Secondly, Syrups made by decoction are usually made of compounds, yet may any simple herb be thus converted into syrup: Take the herb, root, or flowers you would make into a syrup, and bruise it a little; then boil it in a convenient quantity of spring water; the more water you boil it in, the weaker it will be; a handful of the herb or root is a convenient quantity for a pint of water, boil it till half the water be consumed, then let it stand till it be almost cold, and strain it through a woollen cloth, letting it run out at leisure: without pressing. To every pint of this decoction add one pound of sugar, and boil it over the fire till it come to a syrup, which you may know, if you now and then cool a little of it with a spoon. Scum it all the while it boils, and when it is sufficiently boiled, whilst it is hot, strain it again through a woollen cloth, but press it not. Thus you have the syrup perfected.
Thirdly, Syrups made of juice, are usually made of such herbs as are full of juice, and indeed they are better made into a syrup this way than any other; the operation is thus: Having beaten the herb in a stone mortar, with a wooden pestle, press out the juice, and clarify it, as you are taught before in the juices; then let the juice boil away till about a quarter of it be consumed; to a pint of this add a pound of sugar, and when it is boiled, strain it through a woollen cloth, as we taught you before, and keep it for your use.
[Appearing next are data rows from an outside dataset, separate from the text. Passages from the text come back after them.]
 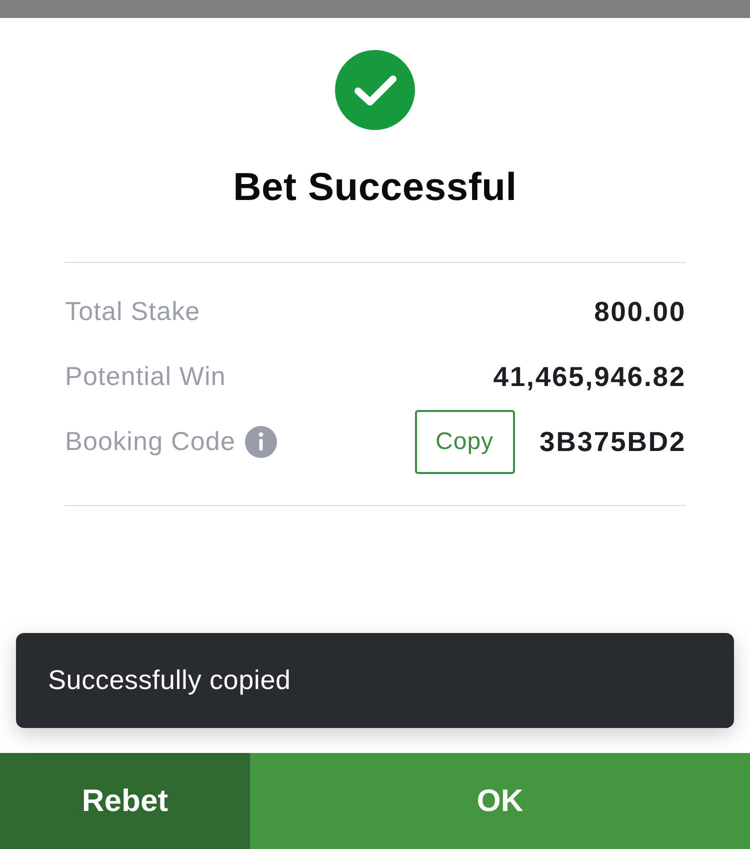 I want to click on row-label: Booking Code, so click(x=150, y=442).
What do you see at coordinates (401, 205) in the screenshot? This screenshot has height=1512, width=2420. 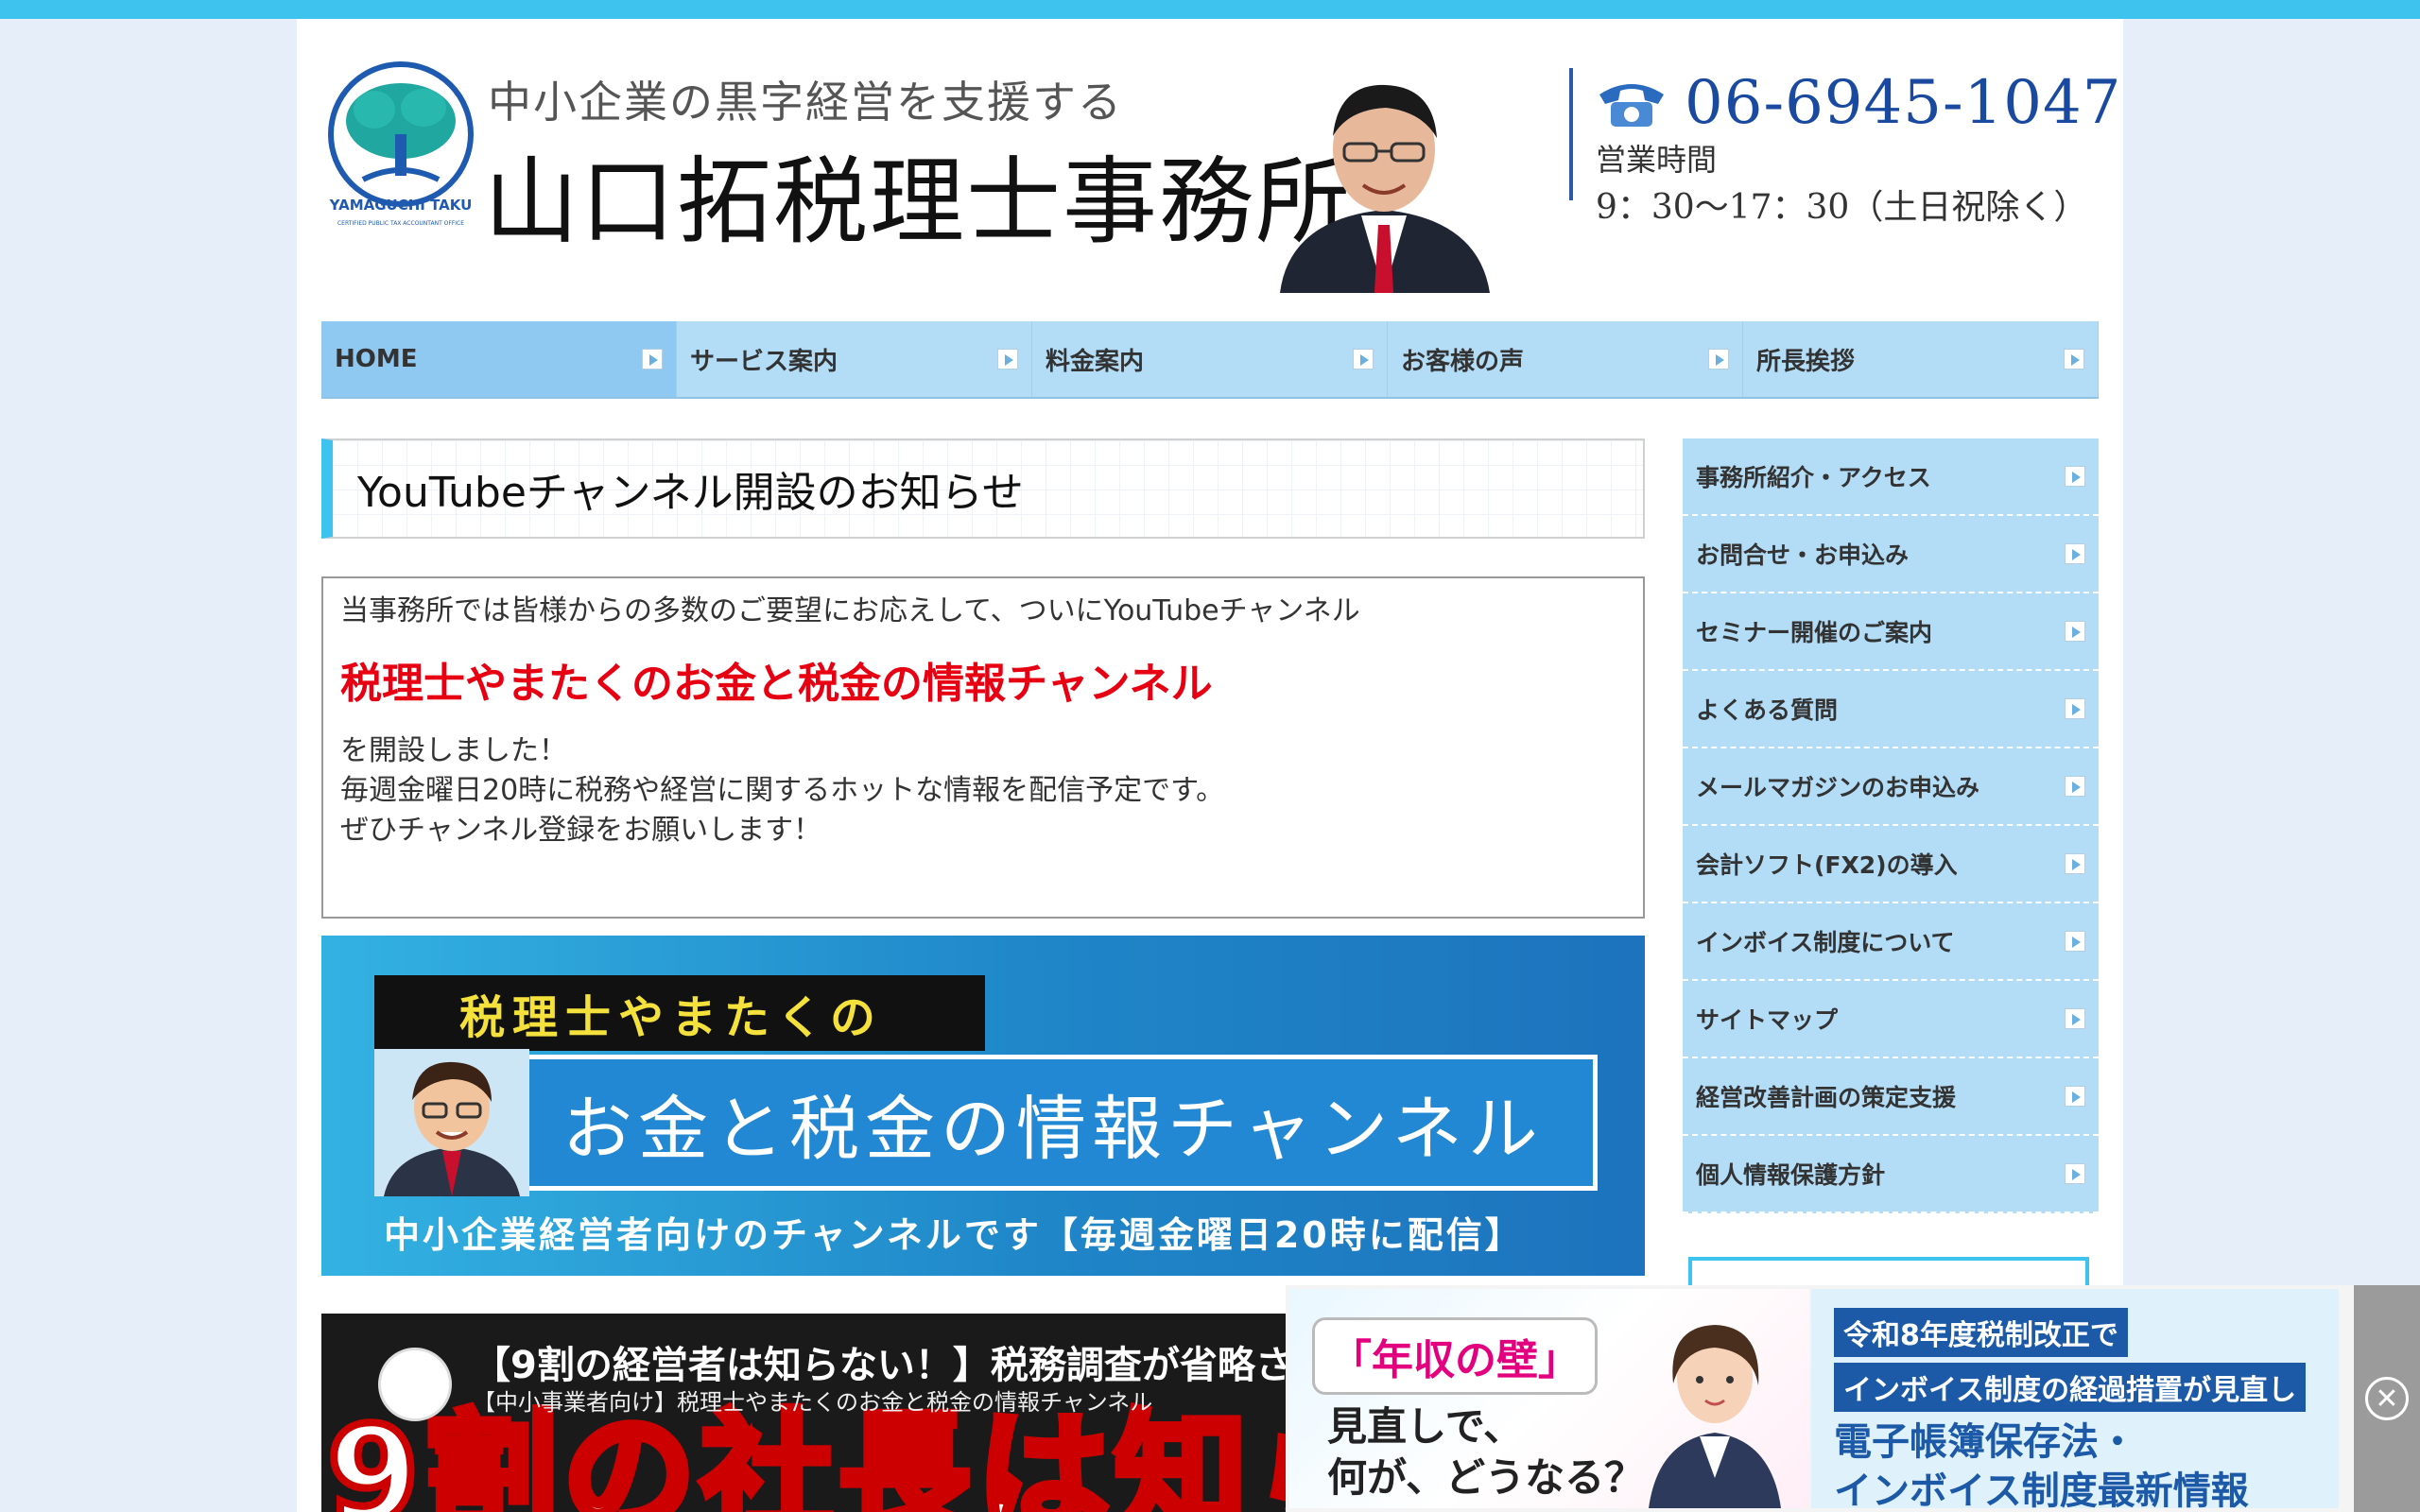 I see `logo-text: YAMAGUCHI TAKU` at bounding box center [401, 205].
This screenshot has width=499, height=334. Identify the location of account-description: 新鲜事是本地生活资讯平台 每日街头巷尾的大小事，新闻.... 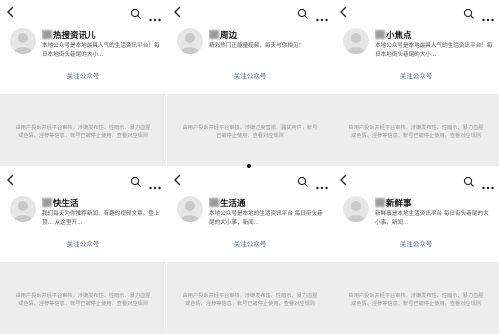
(432, 218).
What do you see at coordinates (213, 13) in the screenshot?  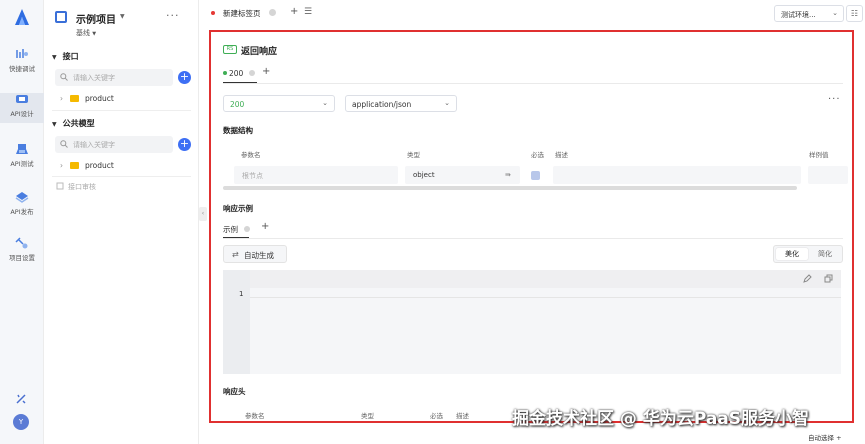 I see `unsaved-dot-icon` at bounding box center [213, 13].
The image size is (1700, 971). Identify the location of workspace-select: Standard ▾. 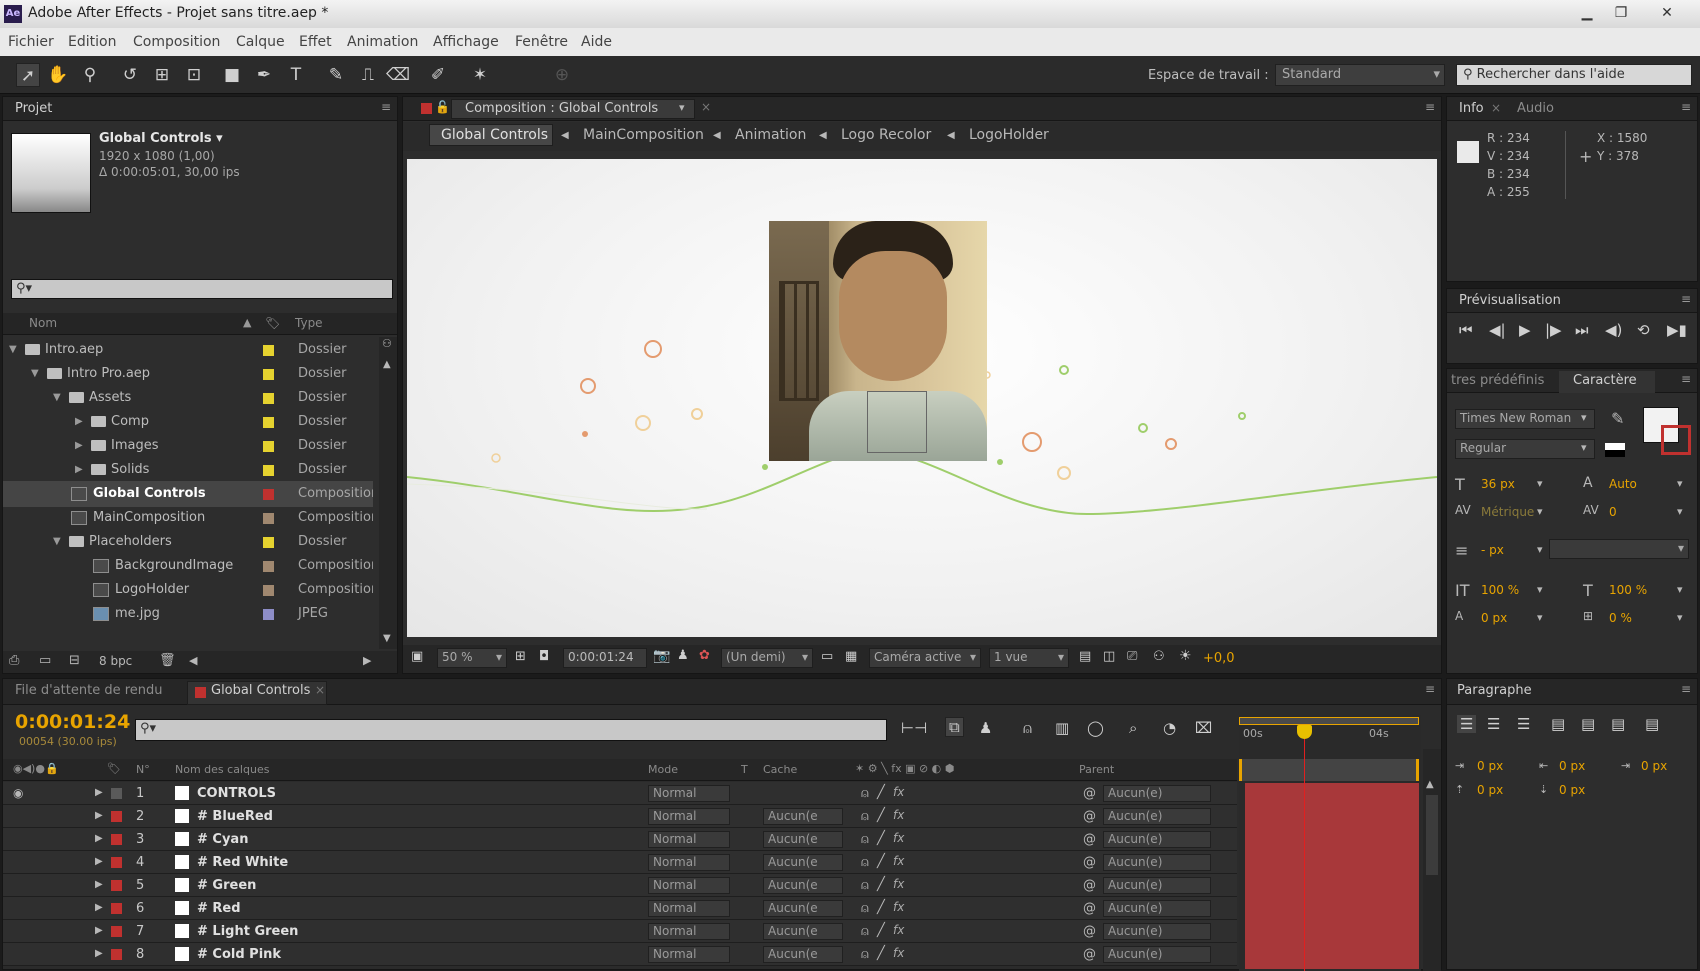
(1360, 75).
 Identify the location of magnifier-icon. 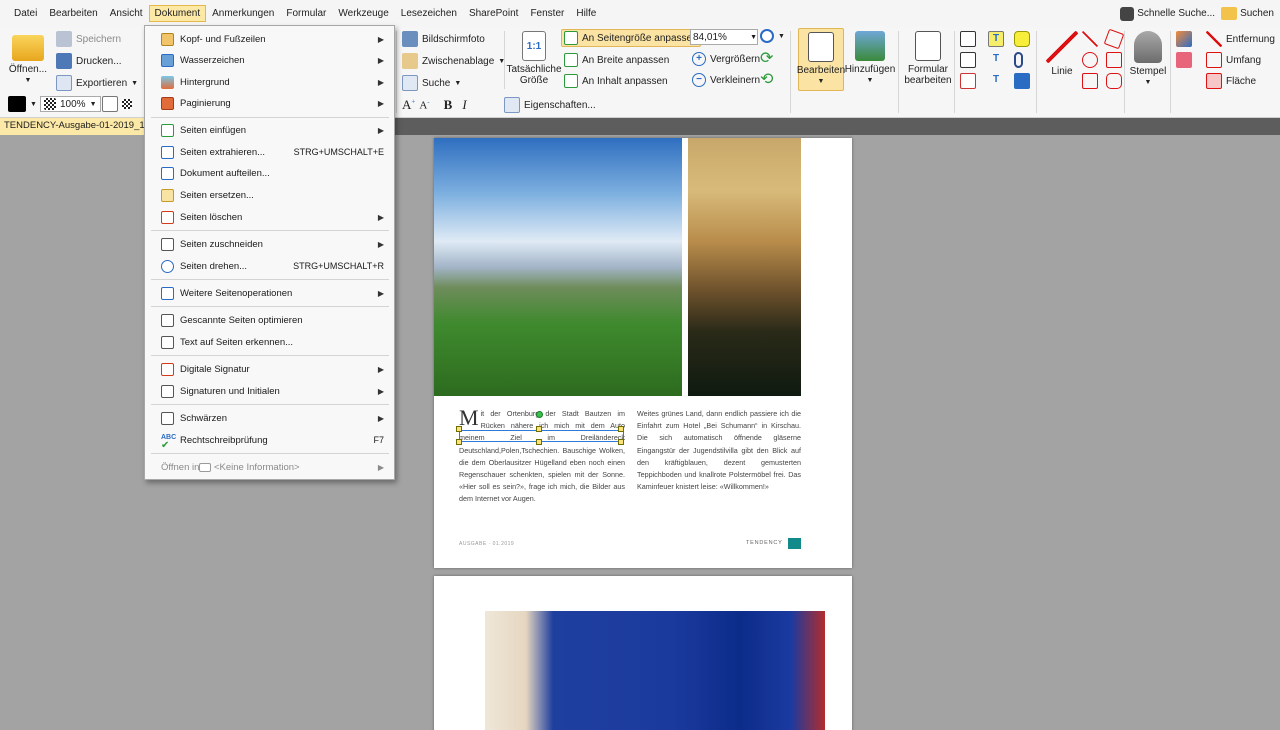
(767, 36).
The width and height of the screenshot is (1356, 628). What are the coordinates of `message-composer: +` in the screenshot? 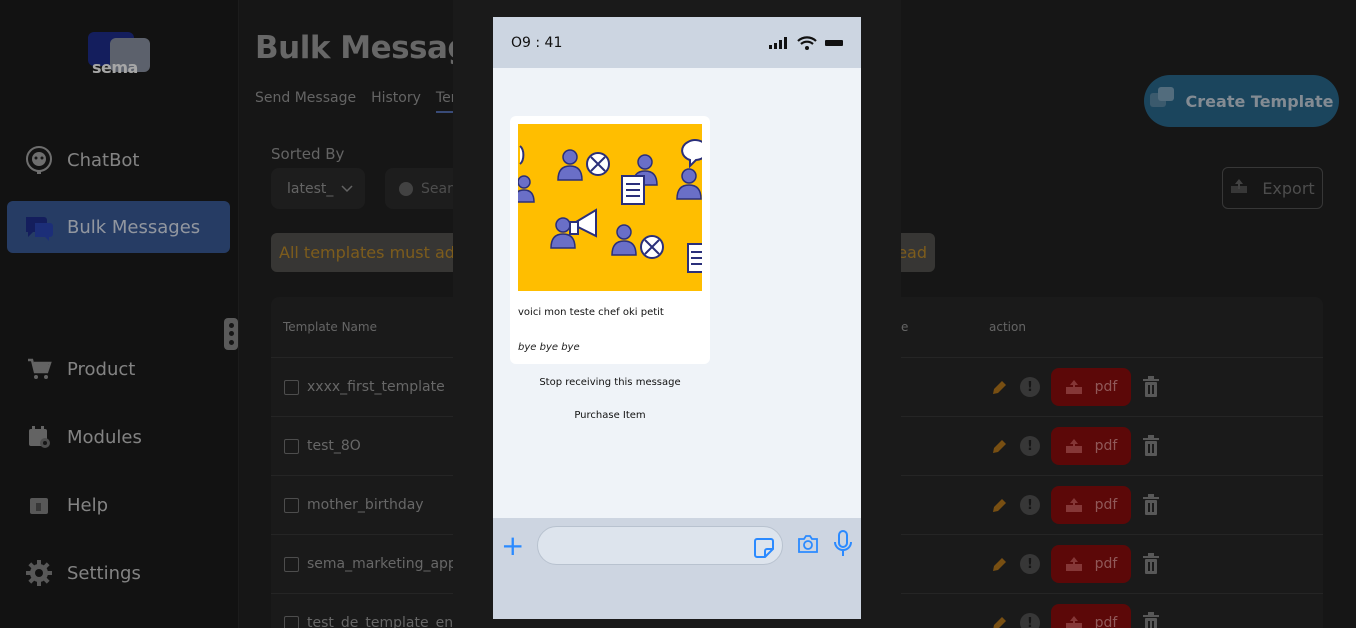 It's located at (677, 568).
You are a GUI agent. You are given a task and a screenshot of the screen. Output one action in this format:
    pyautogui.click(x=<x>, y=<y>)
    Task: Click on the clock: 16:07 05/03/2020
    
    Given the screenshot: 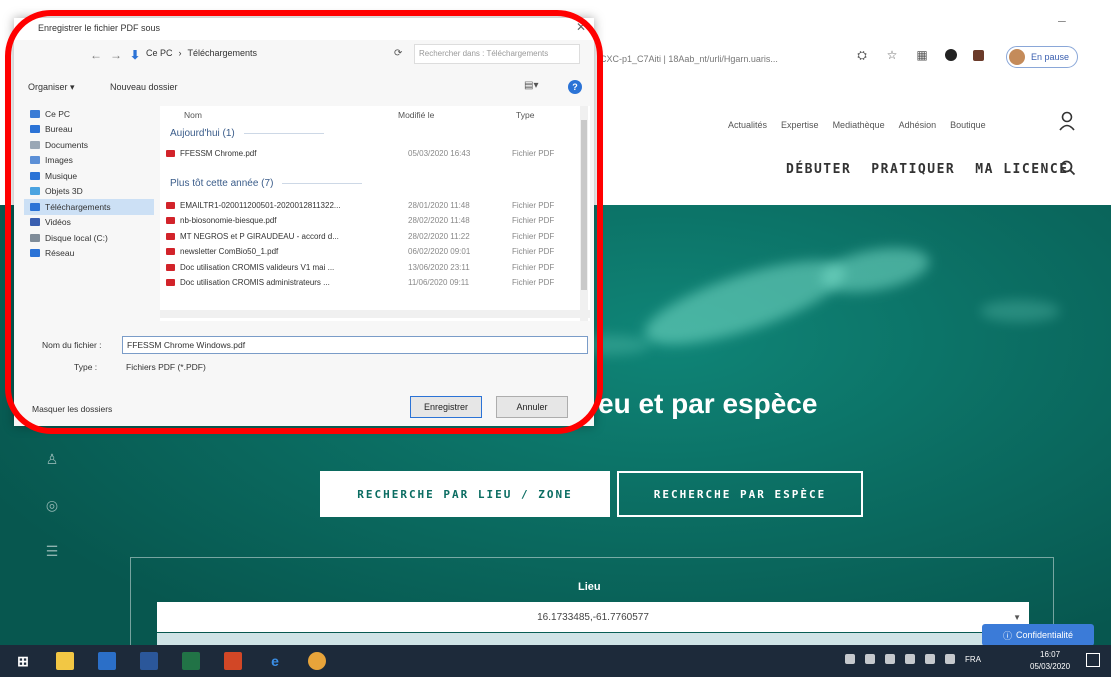 What is the action you would take?
    pyautogui.click(x=1050, y=661)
If you make a syrup of roots that are any thing hard, as parsley, fennel, and grass roots, &c. when you have bruised them, lay them in steep some time in that water which you intend to boil them in hot, so will the virtue the better come out.
Keep your syrups either in glasses or stone pots, and stop them not with cork nor bladder, unless you would have the glass break, and the syrup lost, only bind paper about the mouth.
All syrups, if well made, continue a year with some advantage; yet such as are made by infusion, keep shortest.
Culpepper clearly states that he used cold blooded reason, proven by experience through observation in Nature through great diligence and good conscience to write about what he did for a living. It seems pretty straight forward. I find it interesting to note that in some things the world does not change. The powerful and interest minded always seem to suppress those with the simplest and cheapest knowledge. However, if Culpepper's practices worked, as is evident that they did, then why is it summarily presumed that they would not work today? Gives one something to think about, eh?